The Iowa Central rugby team hasn’t been on the scene for very long, but it didn’t take long for them to make their presence felt.

In their first action of the season, the Tritons won a “sevens” tournament at South Dakota State University recently. They went 1-1 in pool play, beating Wayne State and losing to top-seeded Iowa.

Iowa Central earned the No. 4 seed after pool play, then defeated Simpson College, South Dakota State, Wayne State, and avenged their loss to the Hawkeyes to capture the crown.

“Everyone kept calling us Central, being new on the scene.
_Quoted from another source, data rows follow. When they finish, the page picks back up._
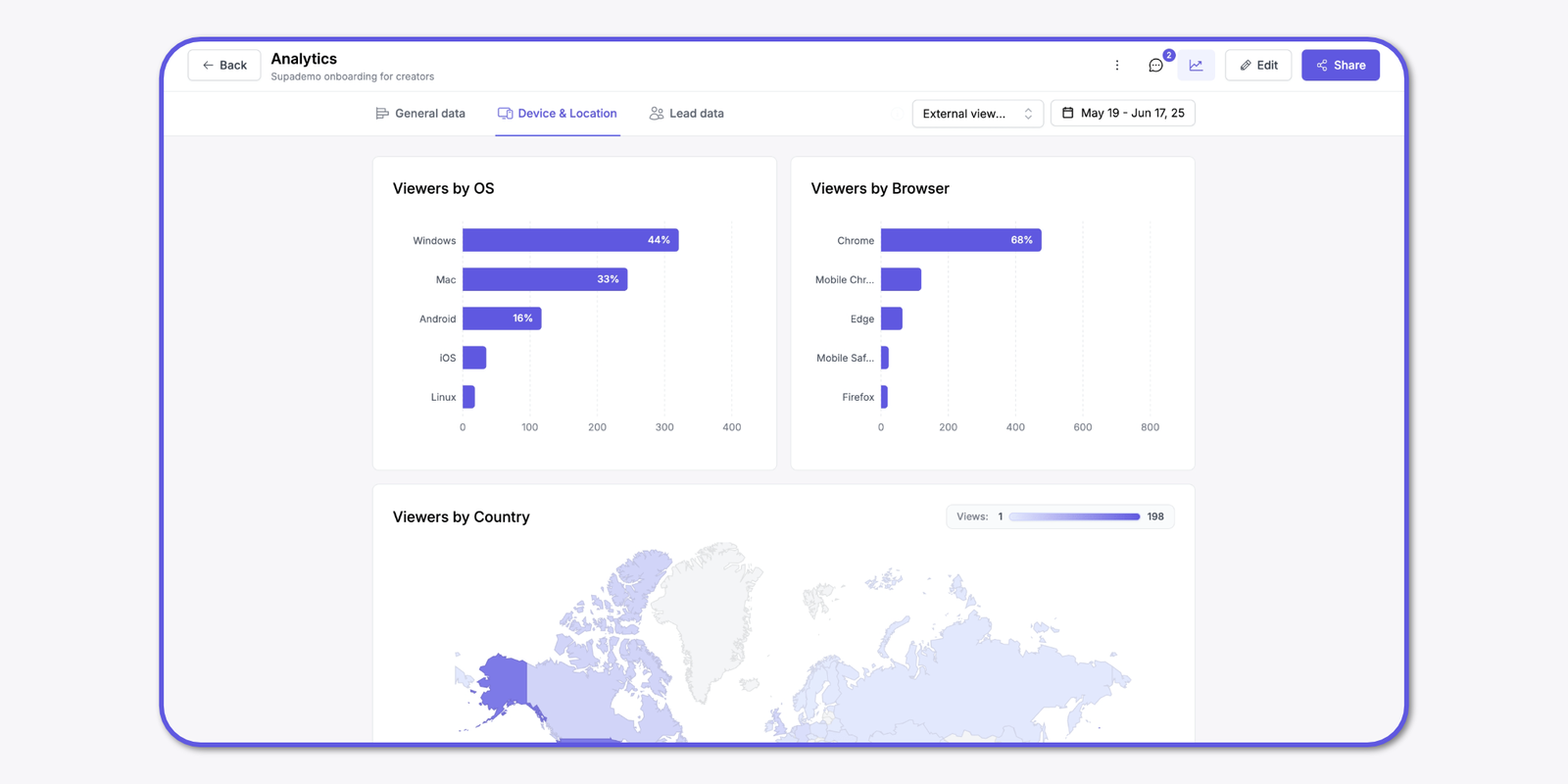Click the Lead data people icon
Viewport: 1568px width, 784px height.
coord(657,114)
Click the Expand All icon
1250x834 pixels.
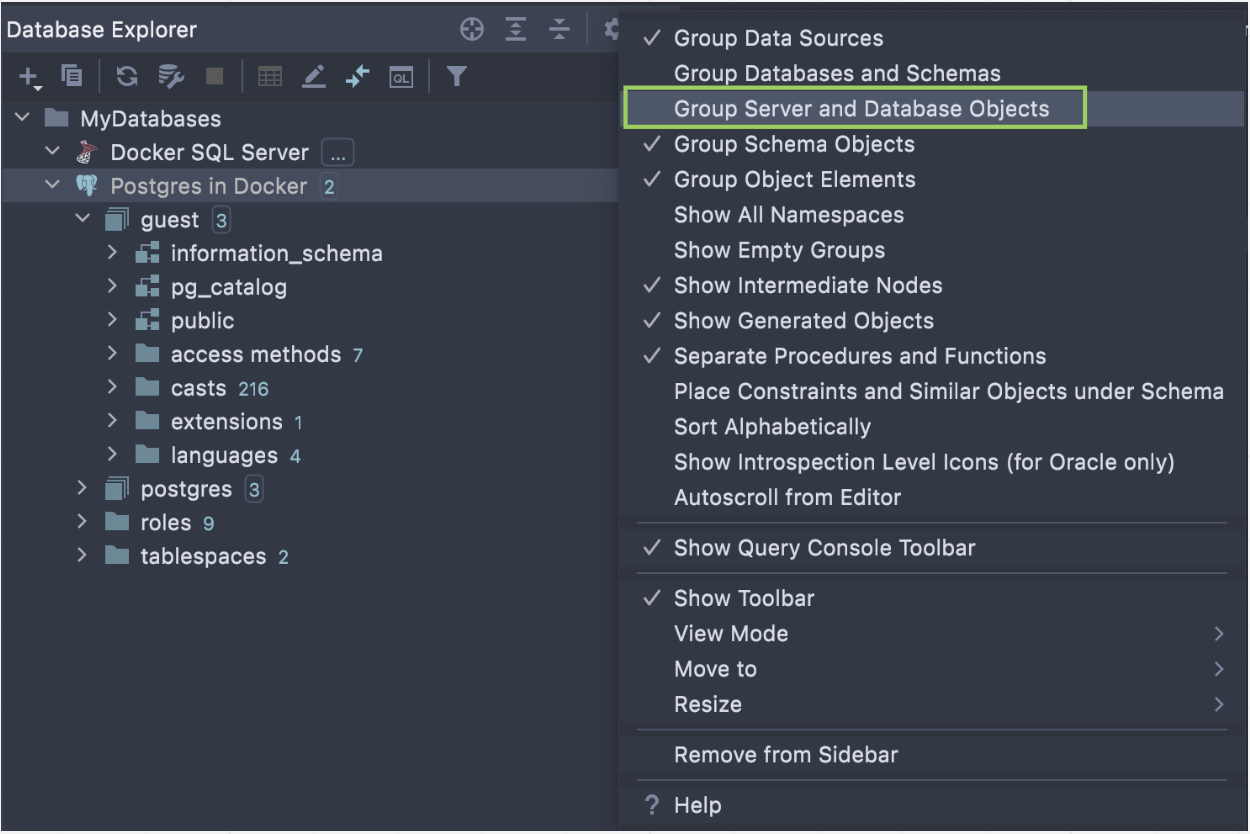click(516, 30)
We had to keep correcting them,” said Iowa Central head coach Brent Nelson. “Afterwards, I talked to a friend of mine, and he said, ‘no one is going to get your name wrong now.’

“Now we’re on the map.”

It didn’t long for Iowa Central to get active on the pitch.

“I was talking to (ICCC dean of business and industrial technology)?Neale Adams, who was a huge fan of rugby,” Nelson said. “Neale and I took the idea to Tom Beneke (vice president of student enrollment management and student development at Iowa Central), and they heard our presentation.

“The board approved us official for the fall of 2016. We want this as a varsity sport – not just a club sport.”

Nelson knew the sport’s growing popularity would help the team gain instant credibility.

“There are 20 high schools that have boys rugby,” Nelson said. “Right now, we don’t really fit in anywhere yet. We’re so unique and progressive at Iowa Central.

“We took kids from Iowa Central that were already on campus as college athletes. The goal is to aim high, and that’s where we stand. We started the team from the ground up, and are ready to keep it moving.”

Nelson, a 1989 graduate of Humboldt, was introduced to rugby in 1999 when he joined a club team in Iowa Falls. He is currently assisted by volunteer coaches Skip Reed, Michael Hurst and Brandon Bush.

“We’ve been recruiting pretty significantly,” Nelson said. “We’re recruiting young men that will be good students and add to the community; community service and projects will be part of it.”

There are two versions of rugby: Union and League. Union rugby typically consists of two common matchups: 15-a-side and seven-a-side. The fifteens competition is an 80-minute match with two 40-minute halves; sevens is a 14-minute game with two seven-minute halves.

The objective in rugby is to advance the ball to score, which is done by running, kicking or passing the ball backward or lateral. There is no forward passing.

Five points are awarded for a score. An extra point kick is worth two. A penalty kick or drop kick is worth two.

“A lot of people think rugby is a brutal sport,” Nelson said. “There are elements of it that would be considered (as such), but if you look at concussion statistics, there are less (than other major contact sports).”

Nelson is excited to see the vision come to fruition.

“We’re here to stay,” Nelson said. “We want to win and we want to win now.

“One of the things we express as a staff is ‘next man up.’ We want to continue to build depth and not have a drop off.”